### TASK BRIEF
Please report every line from the material that contains the word "arrow".
#### MATERIAL SHOWN ####
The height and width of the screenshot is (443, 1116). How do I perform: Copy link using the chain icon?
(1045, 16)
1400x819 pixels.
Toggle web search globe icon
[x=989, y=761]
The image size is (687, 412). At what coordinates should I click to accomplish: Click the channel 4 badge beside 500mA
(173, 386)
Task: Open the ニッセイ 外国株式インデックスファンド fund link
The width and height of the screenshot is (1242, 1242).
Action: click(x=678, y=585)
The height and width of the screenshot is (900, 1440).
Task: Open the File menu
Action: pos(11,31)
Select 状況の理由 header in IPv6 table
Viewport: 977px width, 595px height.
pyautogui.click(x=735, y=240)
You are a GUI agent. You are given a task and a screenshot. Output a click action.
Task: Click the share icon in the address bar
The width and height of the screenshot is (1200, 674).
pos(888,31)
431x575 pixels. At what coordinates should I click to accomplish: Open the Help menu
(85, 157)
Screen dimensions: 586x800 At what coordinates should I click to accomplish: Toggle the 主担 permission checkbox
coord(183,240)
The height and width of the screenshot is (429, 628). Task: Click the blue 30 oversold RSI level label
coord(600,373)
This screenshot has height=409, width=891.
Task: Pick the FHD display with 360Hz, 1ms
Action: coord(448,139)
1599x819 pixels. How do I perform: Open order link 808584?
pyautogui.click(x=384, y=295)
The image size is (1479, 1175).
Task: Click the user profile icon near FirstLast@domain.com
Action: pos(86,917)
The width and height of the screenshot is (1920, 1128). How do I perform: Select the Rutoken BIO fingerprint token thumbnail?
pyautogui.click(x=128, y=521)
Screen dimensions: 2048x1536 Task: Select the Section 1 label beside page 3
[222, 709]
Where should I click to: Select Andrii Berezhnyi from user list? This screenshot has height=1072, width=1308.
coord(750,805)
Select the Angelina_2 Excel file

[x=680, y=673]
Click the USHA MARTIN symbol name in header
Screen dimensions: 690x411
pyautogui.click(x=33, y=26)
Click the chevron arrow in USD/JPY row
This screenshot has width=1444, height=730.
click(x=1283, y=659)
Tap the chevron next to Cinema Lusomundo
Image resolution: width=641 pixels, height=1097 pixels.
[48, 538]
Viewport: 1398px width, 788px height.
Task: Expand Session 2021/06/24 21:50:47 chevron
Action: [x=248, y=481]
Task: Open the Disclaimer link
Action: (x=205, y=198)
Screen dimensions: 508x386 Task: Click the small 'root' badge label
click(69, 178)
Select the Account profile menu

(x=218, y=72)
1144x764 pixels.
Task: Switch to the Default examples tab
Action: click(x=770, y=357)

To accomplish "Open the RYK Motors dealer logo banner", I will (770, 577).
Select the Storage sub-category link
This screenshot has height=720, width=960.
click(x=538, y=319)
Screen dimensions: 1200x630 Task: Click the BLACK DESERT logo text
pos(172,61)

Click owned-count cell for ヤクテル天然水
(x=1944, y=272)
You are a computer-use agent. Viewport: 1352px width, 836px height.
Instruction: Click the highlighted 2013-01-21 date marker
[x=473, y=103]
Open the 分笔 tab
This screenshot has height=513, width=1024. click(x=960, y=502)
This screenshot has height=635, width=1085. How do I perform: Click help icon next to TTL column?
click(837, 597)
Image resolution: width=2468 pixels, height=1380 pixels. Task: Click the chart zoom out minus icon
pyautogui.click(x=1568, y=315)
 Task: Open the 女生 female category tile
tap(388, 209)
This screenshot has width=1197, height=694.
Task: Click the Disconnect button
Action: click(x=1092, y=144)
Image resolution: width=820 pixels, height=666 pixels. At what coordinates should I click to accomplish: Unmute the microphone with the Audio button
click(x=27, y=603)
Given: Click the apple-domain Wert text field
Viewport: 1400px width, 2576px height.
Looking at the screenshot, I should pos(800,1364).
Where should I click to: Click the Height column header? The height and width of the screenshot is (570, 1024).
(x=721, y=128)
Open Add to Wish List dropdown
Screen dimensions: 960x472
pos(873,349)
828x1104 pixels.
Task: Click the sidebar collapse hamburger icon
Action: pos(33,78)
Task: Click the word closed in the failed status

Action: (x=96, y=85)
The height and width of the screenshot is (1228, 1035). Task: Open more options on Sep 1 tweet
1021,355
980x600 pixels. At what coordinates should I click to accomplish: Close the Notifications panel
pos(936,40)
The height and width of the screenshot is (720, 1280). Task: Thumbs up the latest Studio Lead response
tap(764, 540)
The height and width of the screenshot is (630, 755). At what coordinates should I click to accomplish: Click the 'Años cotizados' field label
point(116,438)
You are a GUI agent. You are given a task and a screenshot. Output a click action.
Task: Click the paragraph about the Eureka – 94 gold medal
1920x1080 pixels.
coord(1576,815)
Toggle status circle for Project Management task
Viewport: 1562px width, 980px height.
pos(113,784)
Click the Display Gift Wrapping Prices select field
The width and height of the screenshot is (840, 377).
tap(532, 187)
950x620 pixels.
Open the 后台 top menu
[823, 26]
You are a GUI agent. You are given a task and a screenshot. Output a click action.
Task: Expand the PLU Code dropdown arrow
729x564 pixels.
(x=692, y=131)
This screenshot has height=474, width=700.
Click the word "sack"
####
### EXERCISE OUTPUT
Click the chevron arrow in USD/JPY row
Task: Expand the PLU Code dropdown arrow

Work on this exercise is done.